======== PASSAGE TO READ ========

In the model registry, you can copy the tracking URI from the overflow menu in the top right by selecting the vertical ellipsis ( ).

Model experiments

When running the training code, MLflow client can be used to create experiments, runs, models, model versions, log parameters, metrics, metadata, and artifacts on GitLab.

After experiments are logged, they are listed under /<your project>/-/ml/experiments.

Runs are registered and can be explored by selecting an experiment, model, or model version.

Creating an experiment

 Python Copy to clipboard  
import mlflow

# Create a new experiment
experiment_id = mlflow.create_experiment(name="<your_experiment>")

# Setting the active experiment also creates a new experiment if it doesn't exist.
mlflow.set_experiment(experiment_name="<your_experiment>")

Creating a run

 Python Copy to clipboard  
import mlflow

# Creating a run requires an experiment ID or an active experiment
mlflow.set_experiment(experiment_name="<your_experiment>")

# Runs can be created with or without a context manager
with mlflow.start_run() as run:
    print(run.info.run_id)
    # Your training code

with mlflow.start_run():
    # Your training code

Logging parameters and metrics

 Python Copy to clipboard  
import mlflow

mlflow.set_experiment(experiment_name="<your_experiment>")

with mlflow.start_run():
    # Parameter keys need to be unique in the scope of the run
    mlflow.log_param(key="param_1", value=1)

    # Metrics can be updated throughout the run
    mlflow.log_metric(key="metrics_1", value=1)
    mlflow.log_metric(key="metrics_1", value=2)

Logging artifacts

 Python Copy to clipboard  
import mlflow

mlflow.set_experiment(experiment_name="<your_experiment>")

with mlflow.start_run():
    # Plaintext text files can be logged as artifacts using `log_text`
    mlflow.log_text('Hello, World!', artifact_file='hello.txt')

    mlflow.log_artifact(
        local_path='<local/path/to/file.txt>',
        artifact_path='<optional relative path to log the artifact at>'
    )

Logging models

Models can be logged using one of the supported MLflow Model flavors. Logging with a model flavor records the metadata, making it easier to manage, load, and deploy models across different tools and environments.

 Python Copy to clipboard  
import mlflow
from sklearn.ensemble import RandomForestClassifier

mlflow.set_experiment(experiment_name="<your_experiment>")

with mlflow.start_run():
    # Create and train a simple model
    model = RandomForestClassifier(n_estimators=10, random_state=42)
    model.fit(X_train, y_train)

    # Log the model using MLflow sklearn mode flavour
    mlflow.sklearn.log_model(model, artifact_path="")

Loading a run

History

You can load a run from the GitLab model registry to, for example, make predictions.

 Python Copy to clipboard  
import mlflow
import mlflow.pyfunc

run_id = "<your_run_id>"
download_path = "models"  # Local folder to download to

mlflow.pyfunc.load_model(f"runs:/{run_id}/", dst_path=download_path)

sample_input = [[1,0,3,4],[2,0,1,2]]
model.predict(data=sample_input)

========

- _REQUESTS_
**1.** Answer these questions from the MLflow passage:
(a) Under what path are experiments listed once they are logged?
(b) Within what scope do parameter keys need to be unique?
(c) Which function logs plaintext text files as artifacts?
**2.** Carry the MLflow passage forward from its final line.
The rows come from a separate source and are unrelated to the MLflow passage.

======== GIVEN ENTRIES ========

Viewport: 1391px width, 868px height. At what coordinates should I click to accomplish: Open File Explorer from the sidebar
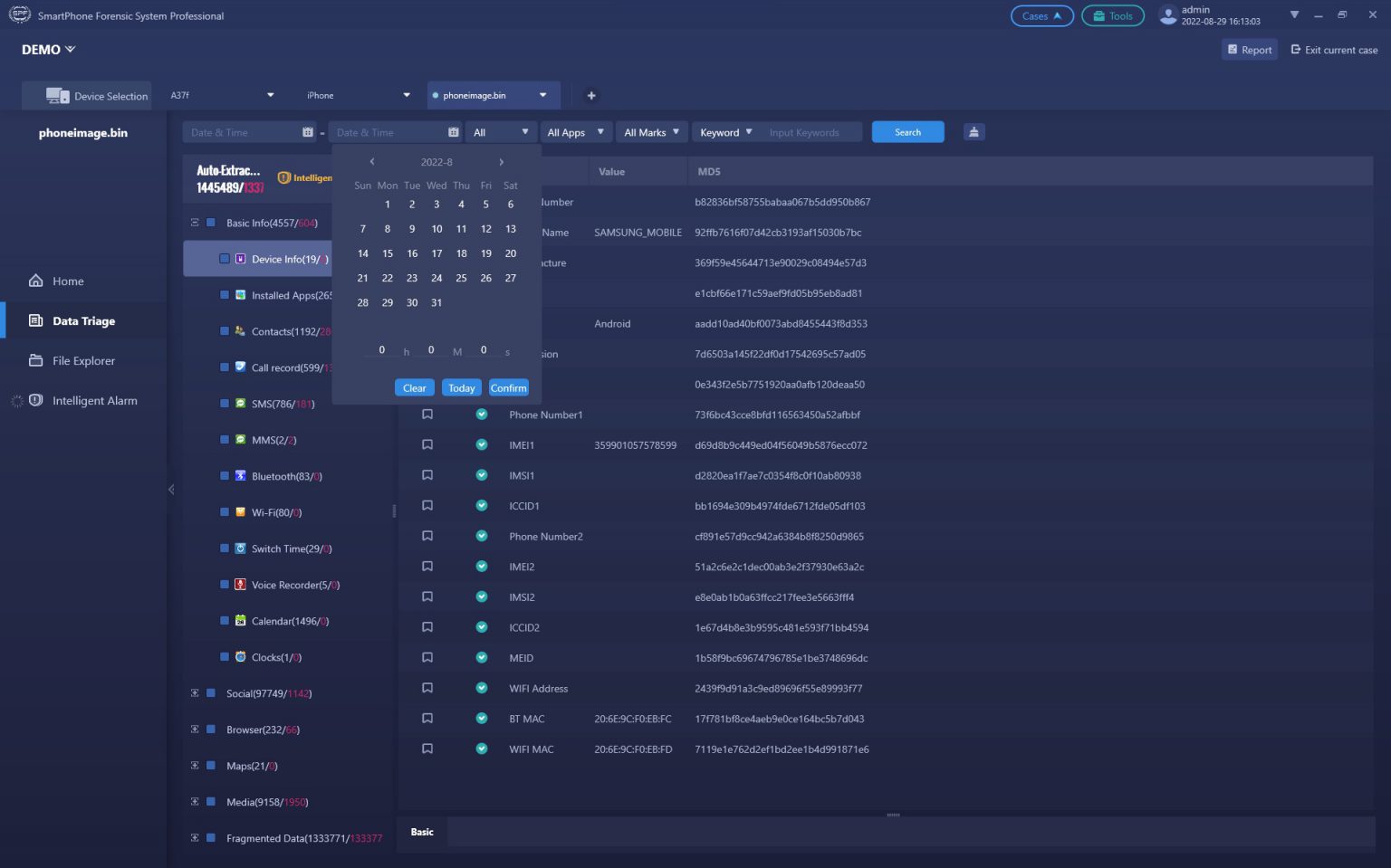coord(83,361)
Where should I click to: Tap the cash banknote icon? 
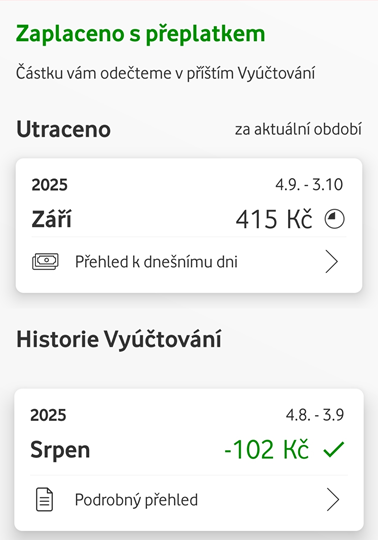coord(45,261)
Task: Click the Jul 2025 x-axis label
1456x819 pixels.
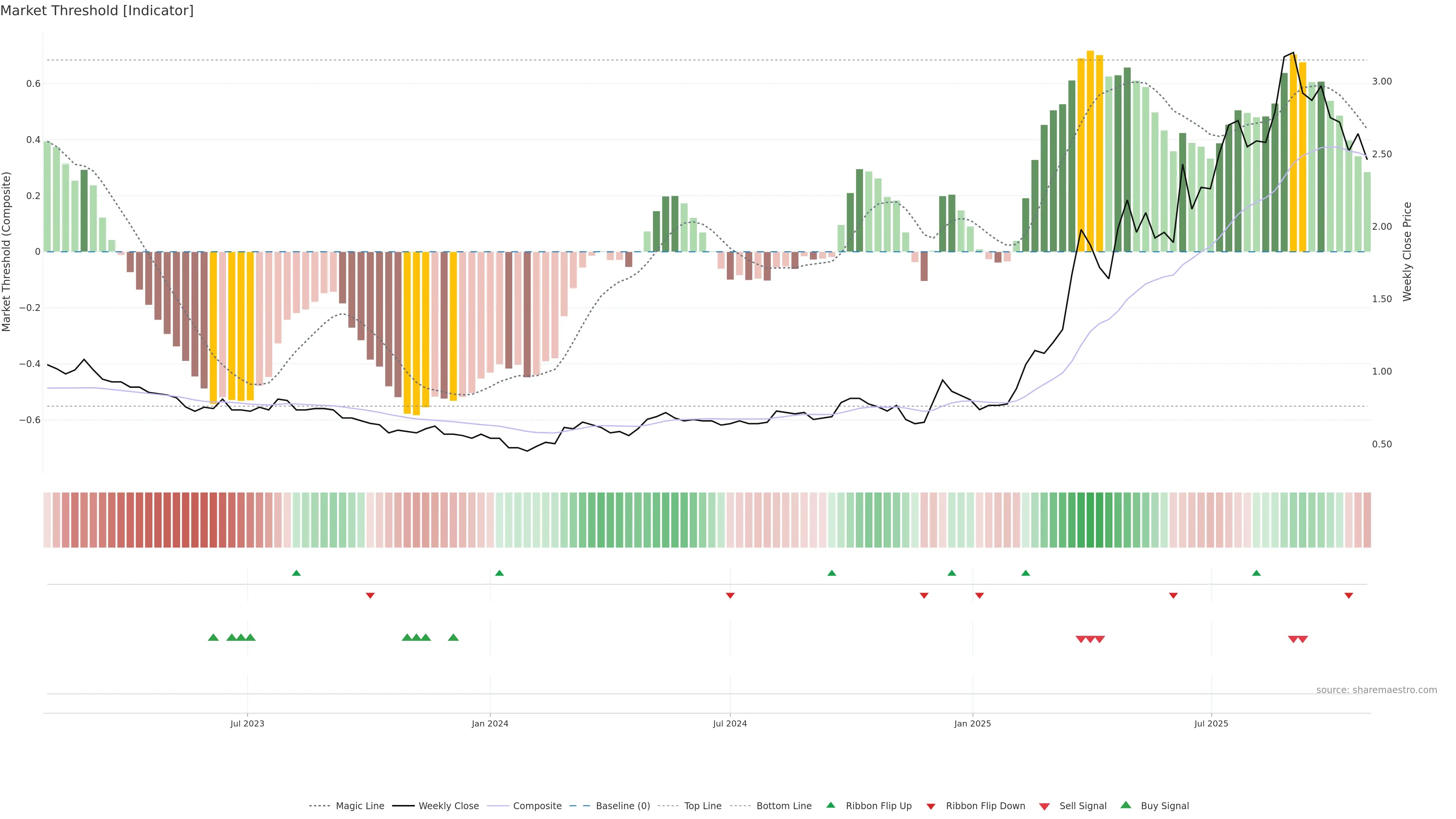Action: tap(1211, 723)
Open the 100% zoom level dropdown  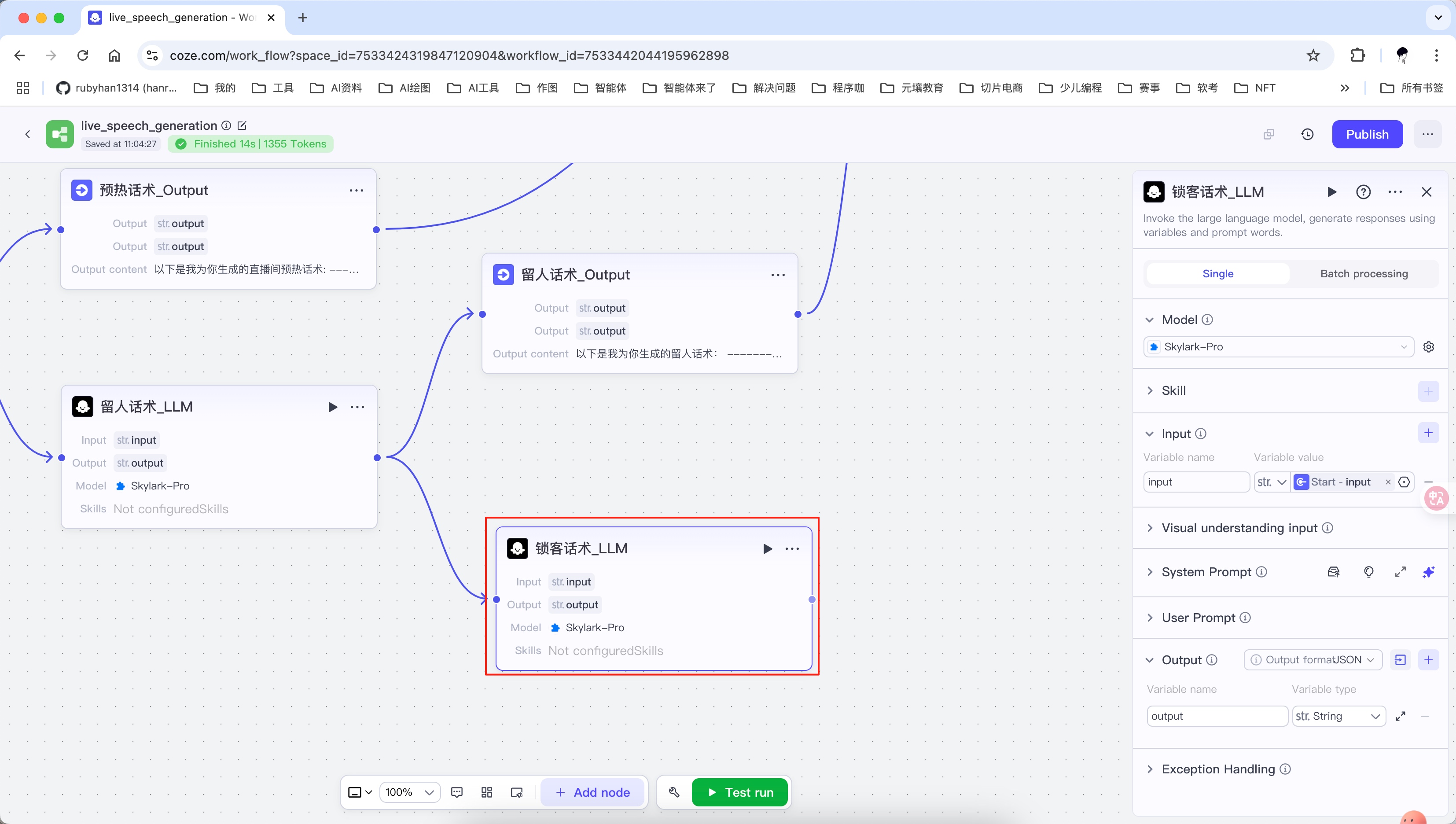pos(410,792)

========
======== GIVEN ENTRIES ========

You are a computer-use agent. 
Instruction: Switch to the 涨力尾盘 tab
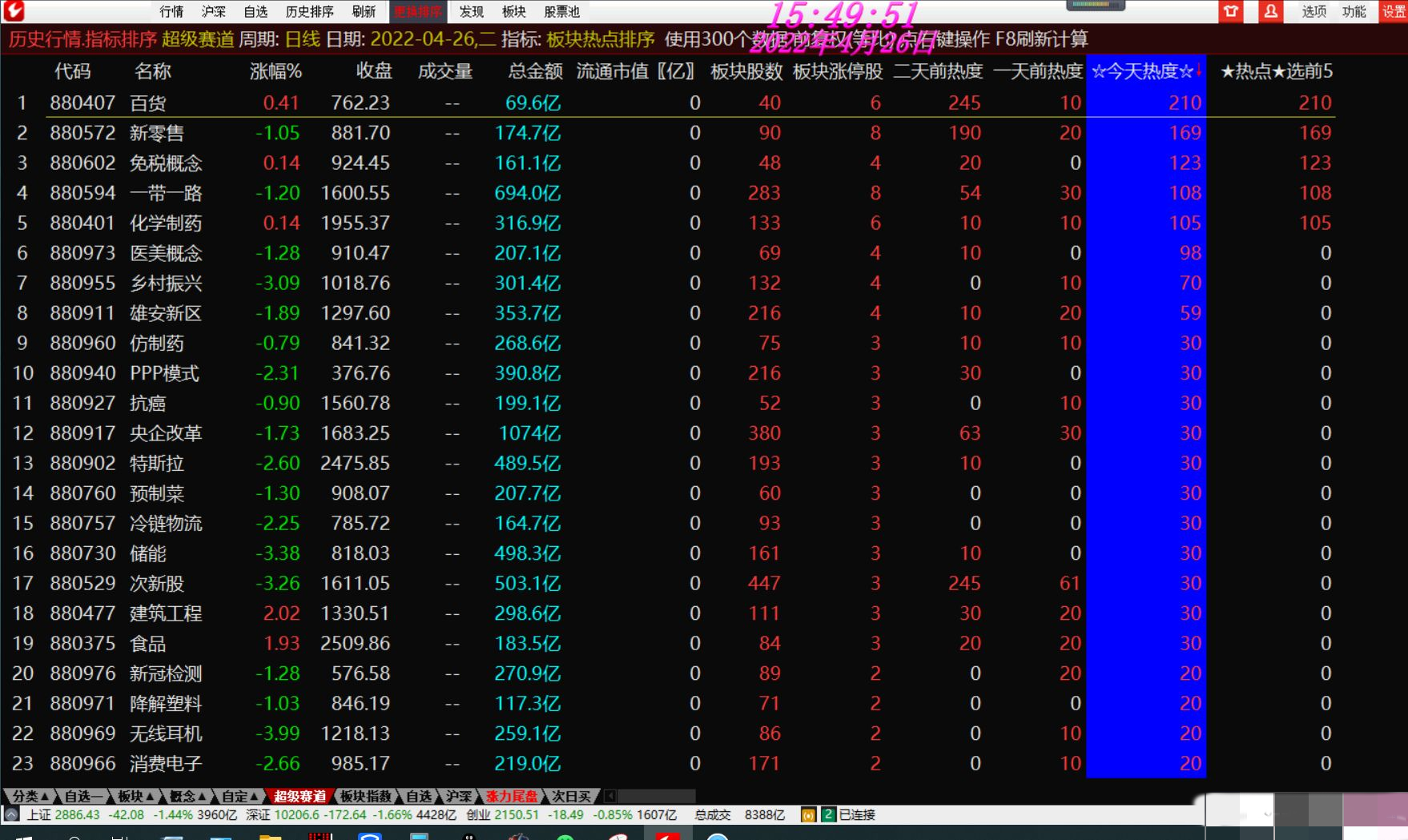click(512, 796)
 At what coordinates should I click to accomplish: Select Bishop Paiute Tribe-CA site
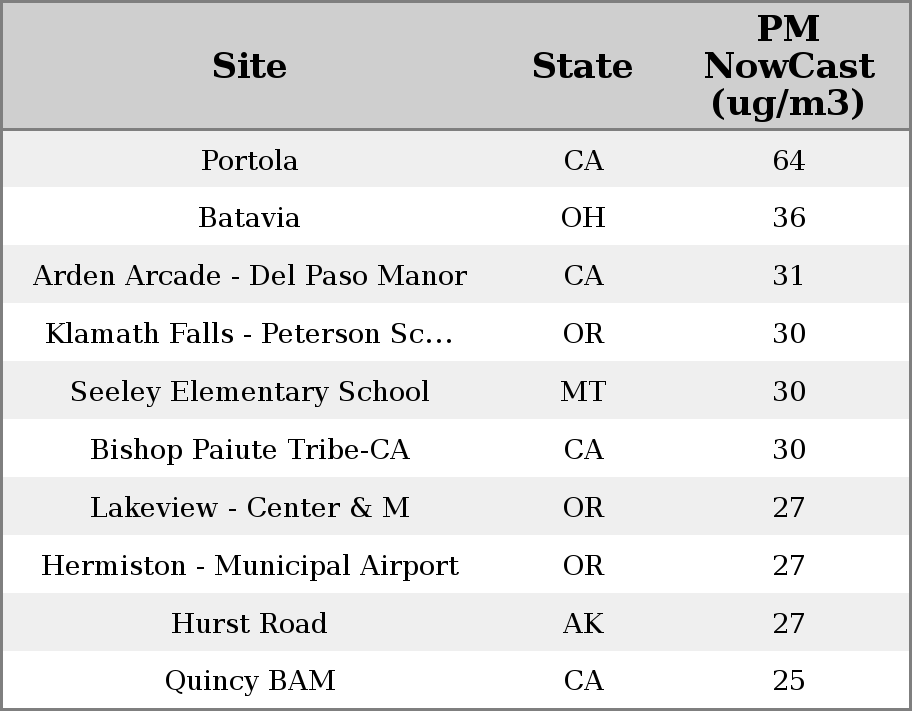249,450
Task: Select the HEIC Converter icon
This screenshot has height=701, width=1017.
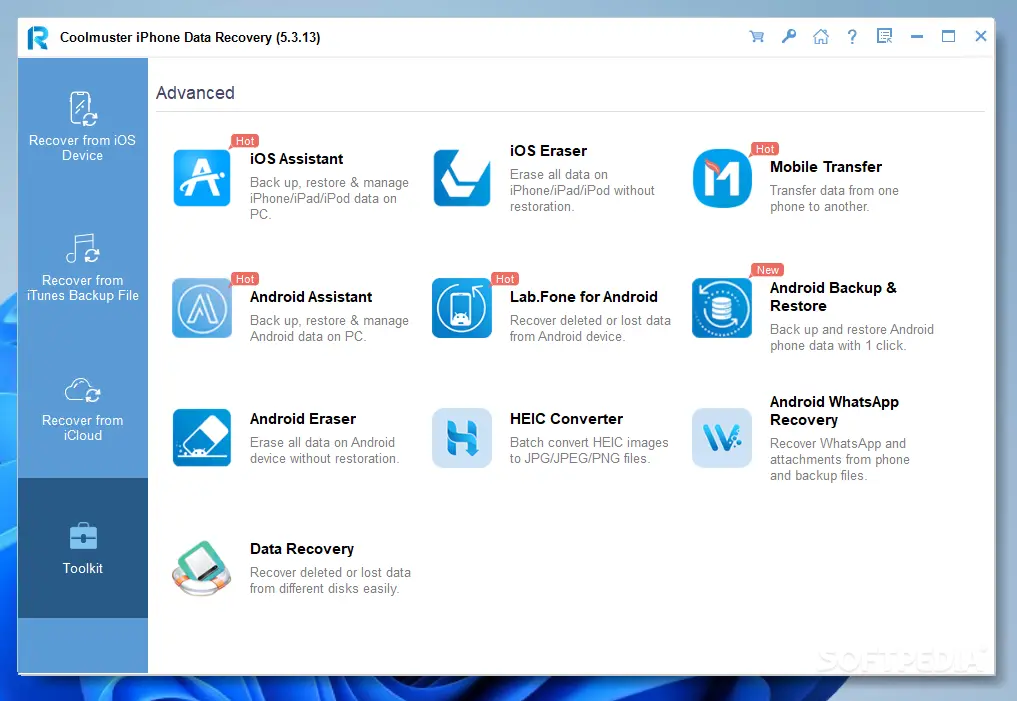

========

- _ANSWERS TO THE EXERCISE_
**1.**
(a) /<your project>/-/ml/experiments
(b) The scope of the run
(c) log_text

**2.**
Associating a run to a CI/CD job

History

If your training code is being run from a CI/CD job, GitLab can use that information to enhance run metadata. To associate a run to a CI/CD job:

In the Project CI variables, include the following variables:
- MLFLOW_TRACKING_URI: "<your gitlab endpoint>/api/v4/projects/<your project id>/ml/mlflow"
- MLFLOW_TRACKING_TOKEN: <your_access_token>

In your training code within the run execution context, add the following code snippet:

 Python Copy to clipboard  
import os
import mlflow

with mlflow.start_run(run_name=f"Run {index}"):
  # Your training code

  # Start of snippet to be included
  if os.getenv('GITLAB_CI'):
    mlflow.set_tag('gitlab.CI_JOB_ID', os.getenv('CI_JOB_ID'))
  # End of snippet to be included

Model registry

You can also manage models and model versions by using the MLflow client. Models are registered under /<your project>/-/ml/models.

Models

Creating a model

 Python Copy to clipboard  
from mlflow import MlflowClient

client = MlflowClient()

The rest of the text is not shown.